**What is required**:
Format the items from the line with "Viewport: 1314px width, 924px" to the line with "[x=615, y=358]", both lines included, as a JSON list of strings with one string per line. Skip blank lines and leave the pictures out.

**Dataset extract**:
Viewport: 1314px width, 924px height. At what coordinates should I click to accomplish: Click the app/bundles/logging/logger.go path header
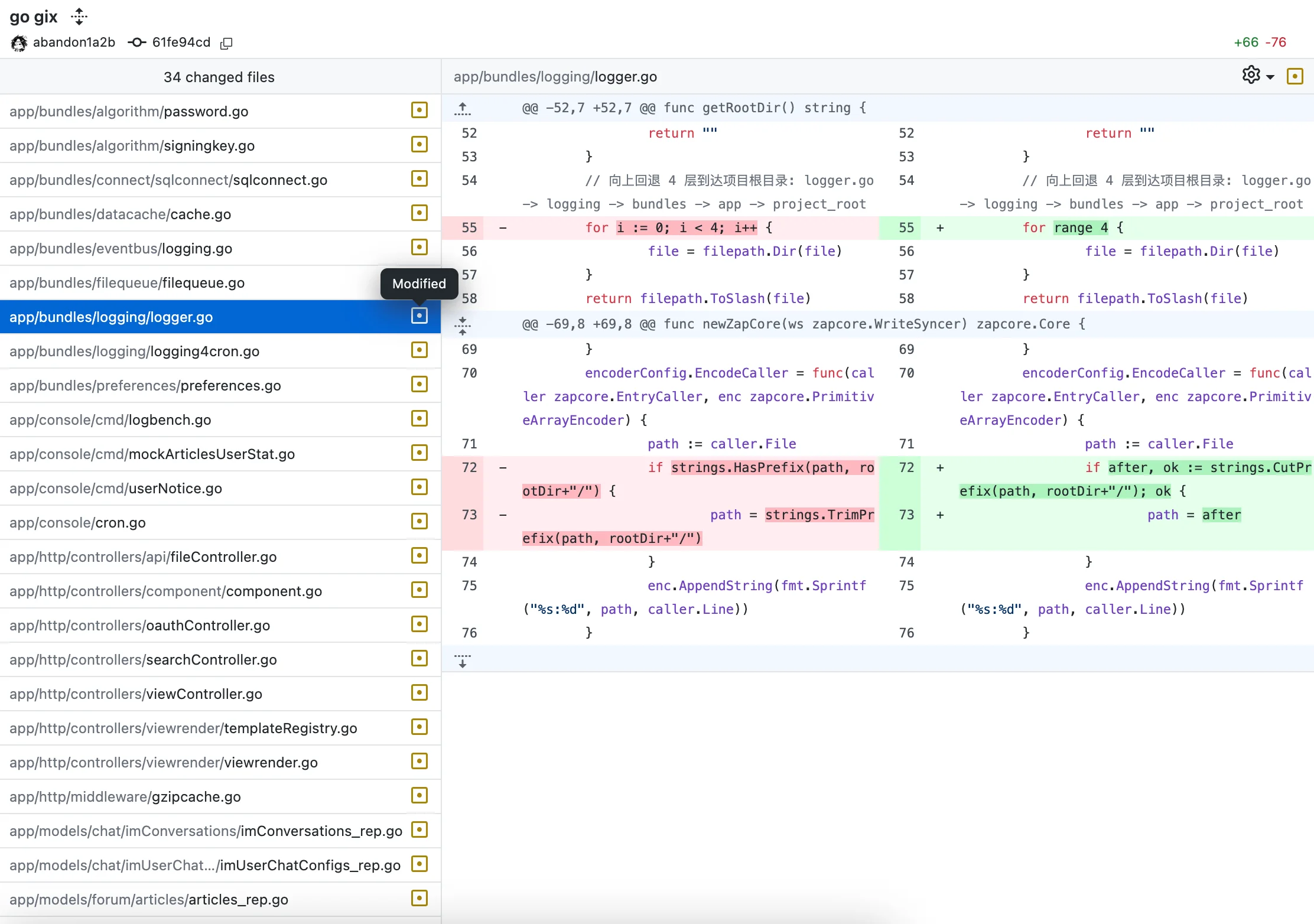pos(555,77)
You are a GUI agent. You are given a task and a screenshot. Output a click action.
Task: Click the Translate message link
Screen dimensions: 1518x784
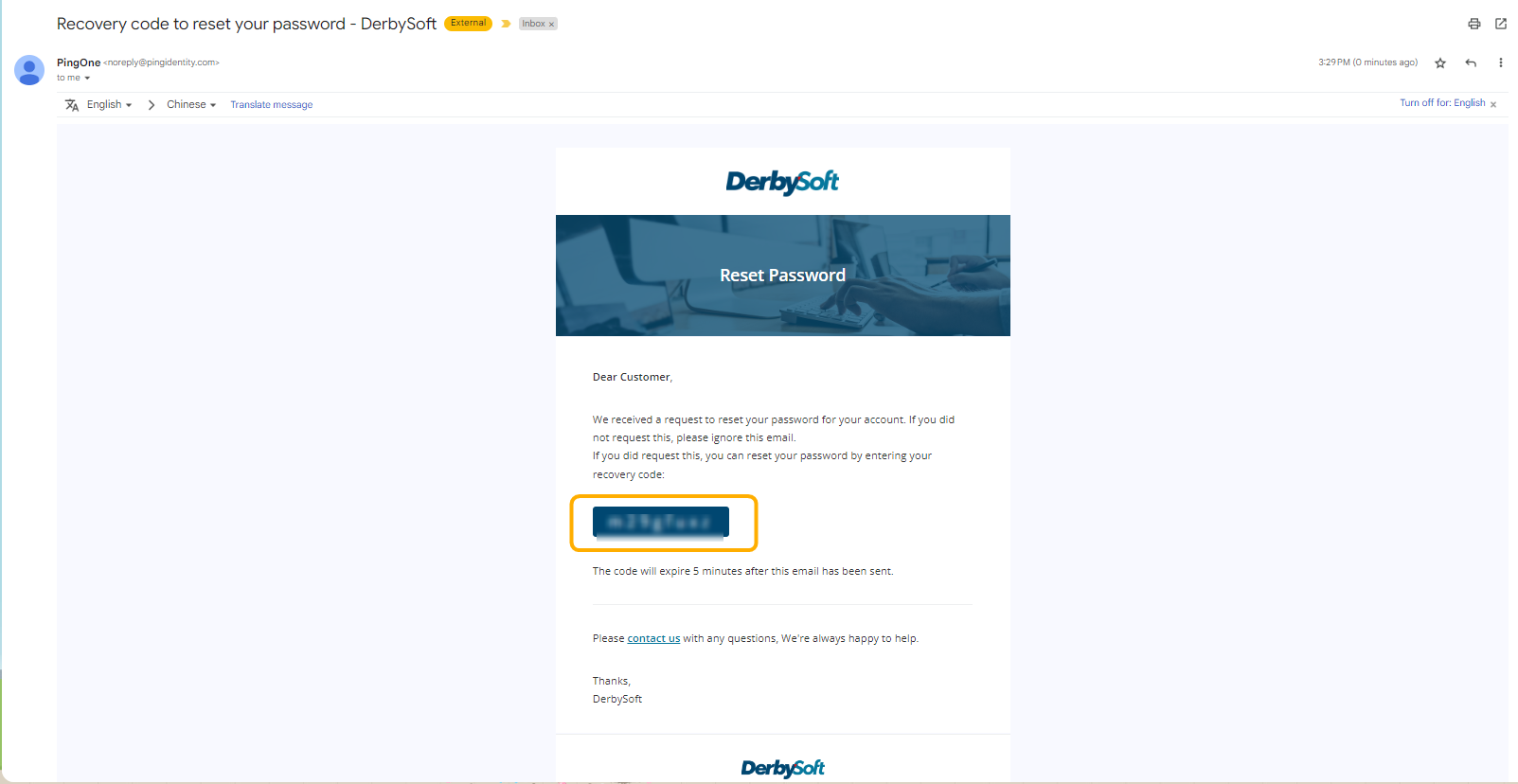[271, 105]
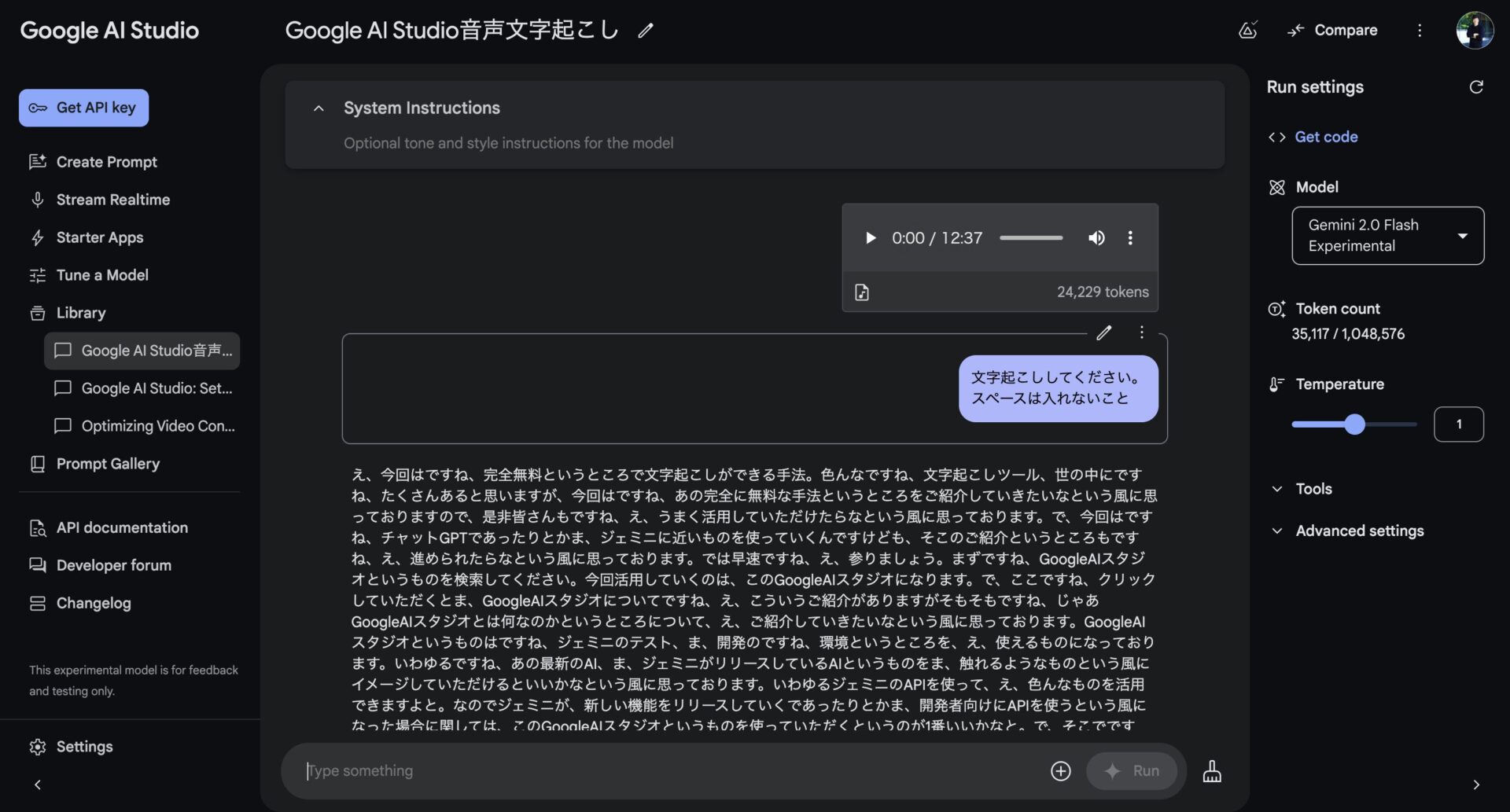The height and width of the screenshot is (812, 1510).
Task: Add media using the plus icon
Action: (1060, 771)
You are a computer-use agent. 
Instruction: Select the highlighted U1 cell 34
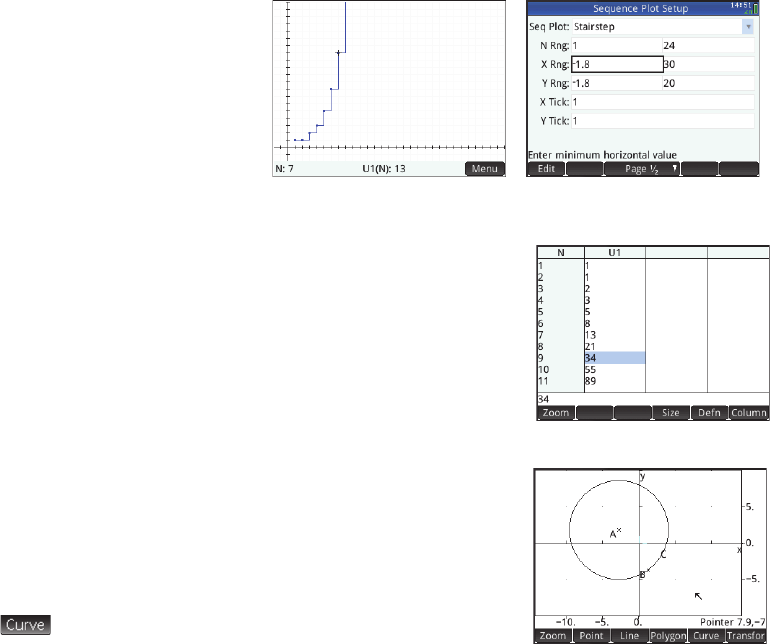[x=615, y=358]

...

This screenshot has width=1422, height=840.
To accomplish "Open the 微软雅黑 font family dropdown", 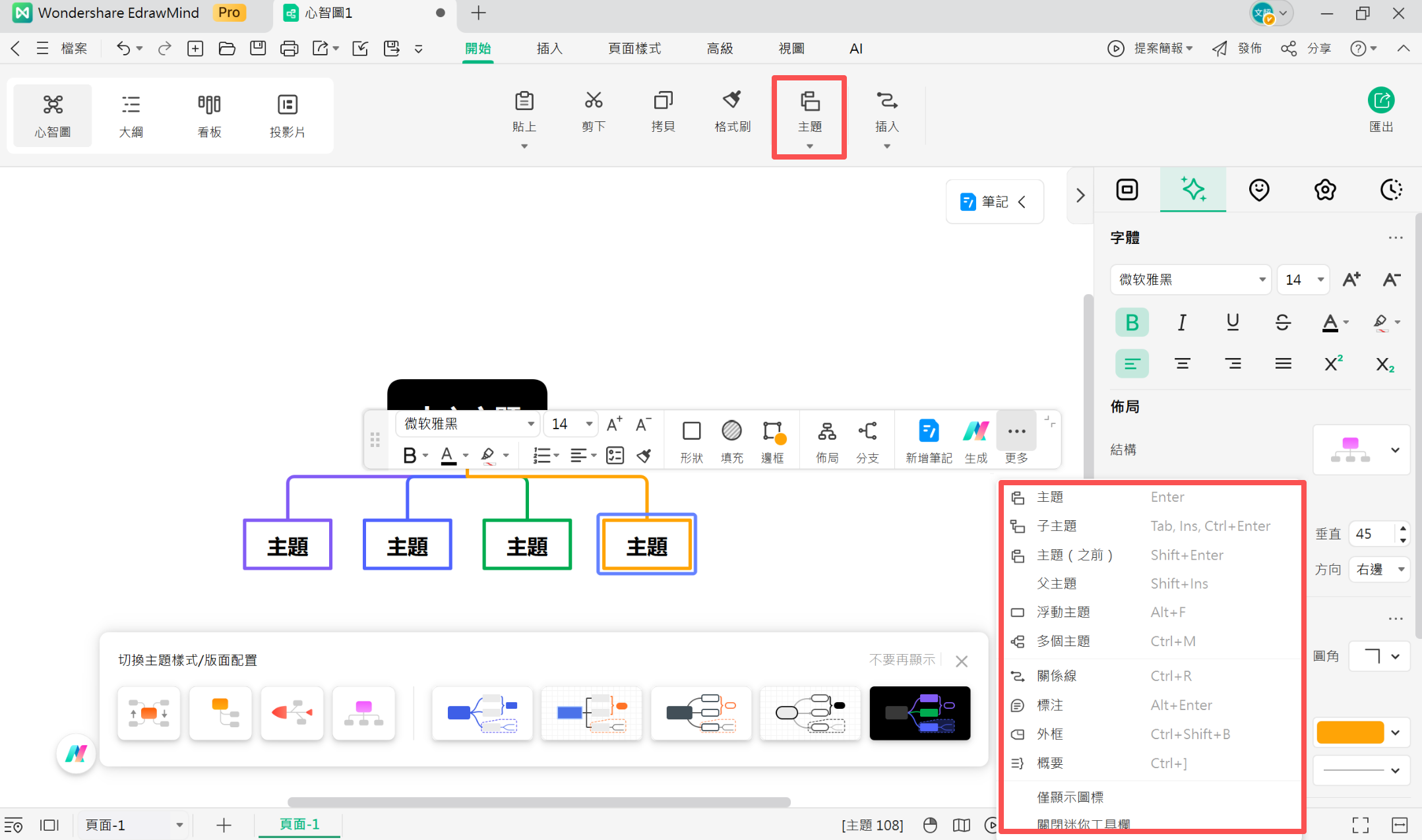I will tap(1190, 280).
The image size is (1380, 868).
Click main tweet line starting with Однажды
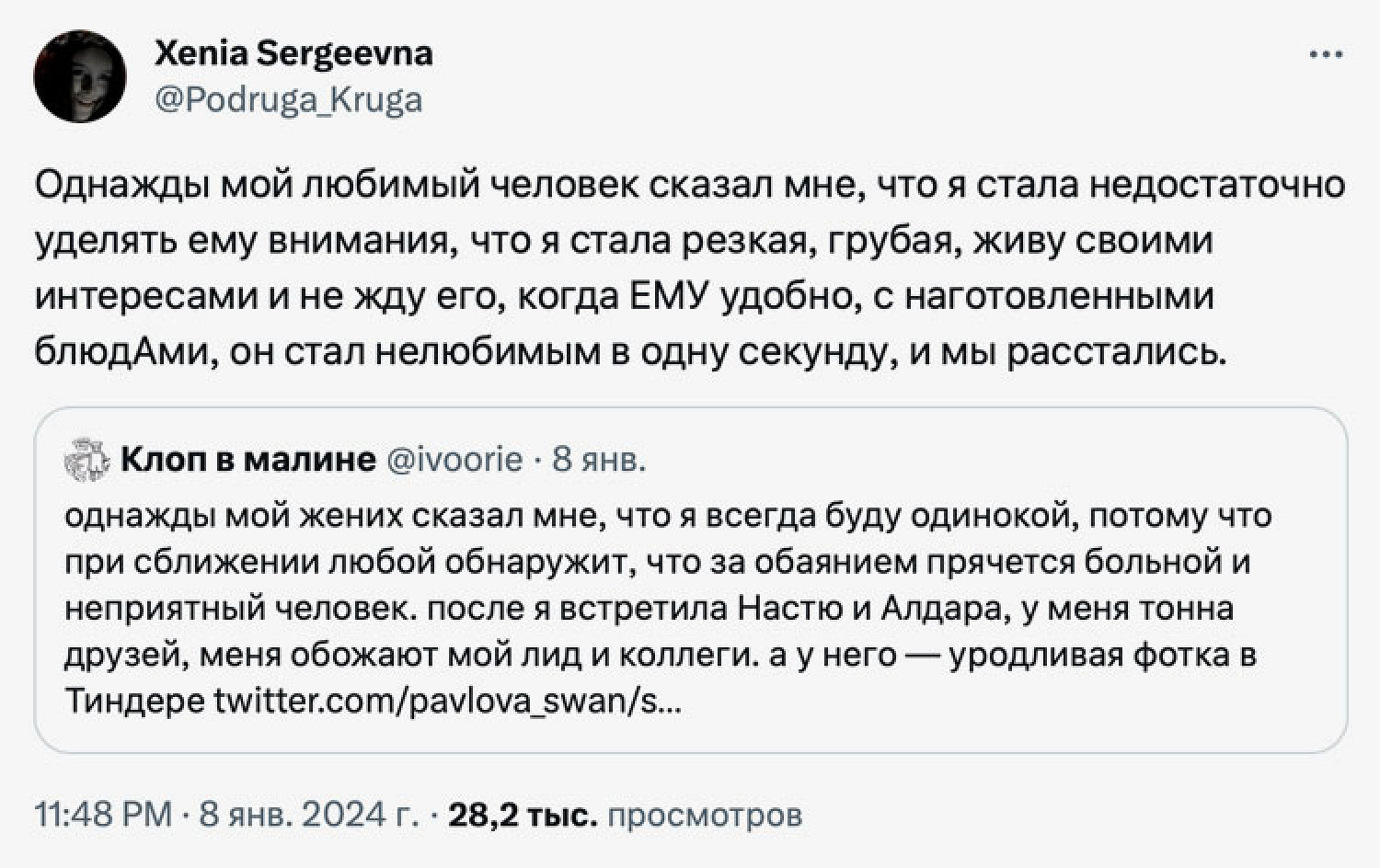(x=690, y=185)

**Task solution**:
[
  "Viewport: 1314px width, 924px height. At what coordinates should I click to accomplish: Click the app/bundles/logging/logger.go path header",
  "pos(555,77)",
  "You are a GUI agent. You are given a task and a screenshot. Output a click action.",
  "Task: Click the Translate message link",
  "Screen dimensions: 1518x784",
  "[271, 105]",
  "The height and width of the screenshot is (812, 1510).",
  "Task: Add media using the plus icon",
  "Action: (1060, 771)",
  "You are a computer-use agent. ",
  "Instruction: Select the highlighted U1 cell 34",
  "[x=615, y=358]"
]